Created on May 11|Last edited on October 13

1. Getting Started

If you haven't already, check out my tutorial on training a model using Hugging Face and Weights & Biases. We'll be building on that knowledge today.
This tutorial will cover two models – BERT and DistilBERT – and explain how to conduct a hyperparameter search using Sweeps. We're going to aim to answer two questions:
  1. How does DistilBERT compare in performance to the larger BERT?
  2. Should BERT and DistilBERT be fine-tuned with different hyperparameters?

Table of Contents



BERT and DistilBERT


Source
BERT is a powerful language model that was released by Google in October 2018. BERT blew several important language benchmarks out of the water.
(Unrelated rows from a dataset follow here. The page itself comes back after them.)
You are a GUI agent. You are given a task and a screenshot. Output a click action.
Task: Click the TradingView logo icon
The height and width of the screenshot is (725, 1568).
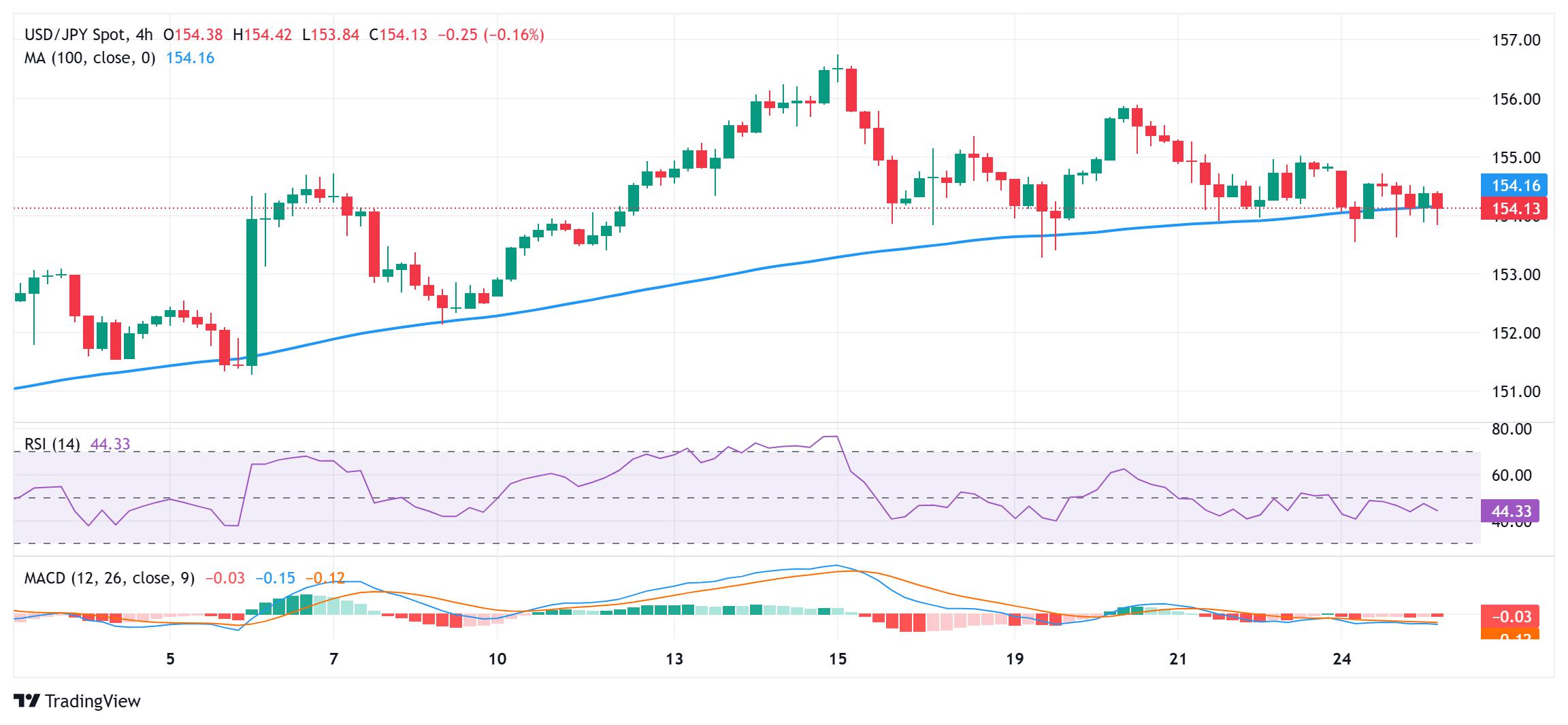[27, 701]
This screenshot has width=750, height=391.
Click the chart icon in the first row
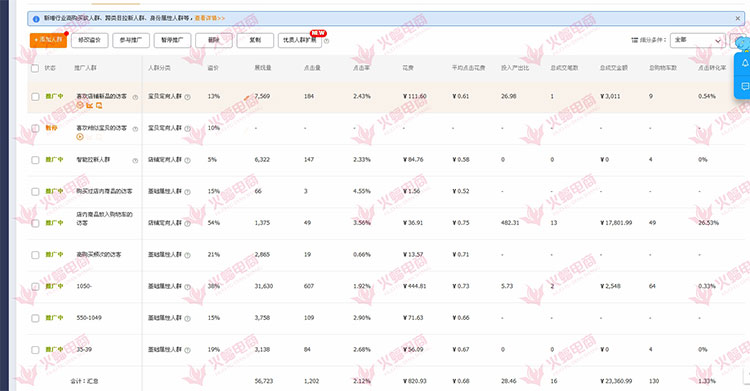[x=89, y=105]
Since its release, transformer-based models like BERT have become "state-of-the-art" in Natural Language Processing (NLP).
BERT is very powerful, but also very large; its models contain DistilBERT, a slimmed-down version of BERT, trained by scientists at Hugging Face.

Getting Started

This tutorial includes the code required for conducting a hyperparameter sweep of BERT and DistilBERT on your own. Both BERT and DistilBERT have pre-trained versions that can be loaded from the Hugging Face transformers GitHub repository. The repository also contains code for fine-tuning the models for various NLP tasks, including all of the tasks from the GLUE benchmark. We're going to conduct the hyperparameter search using Weights & Biases Sweeps, so we'll have to install the W&B Python client as well.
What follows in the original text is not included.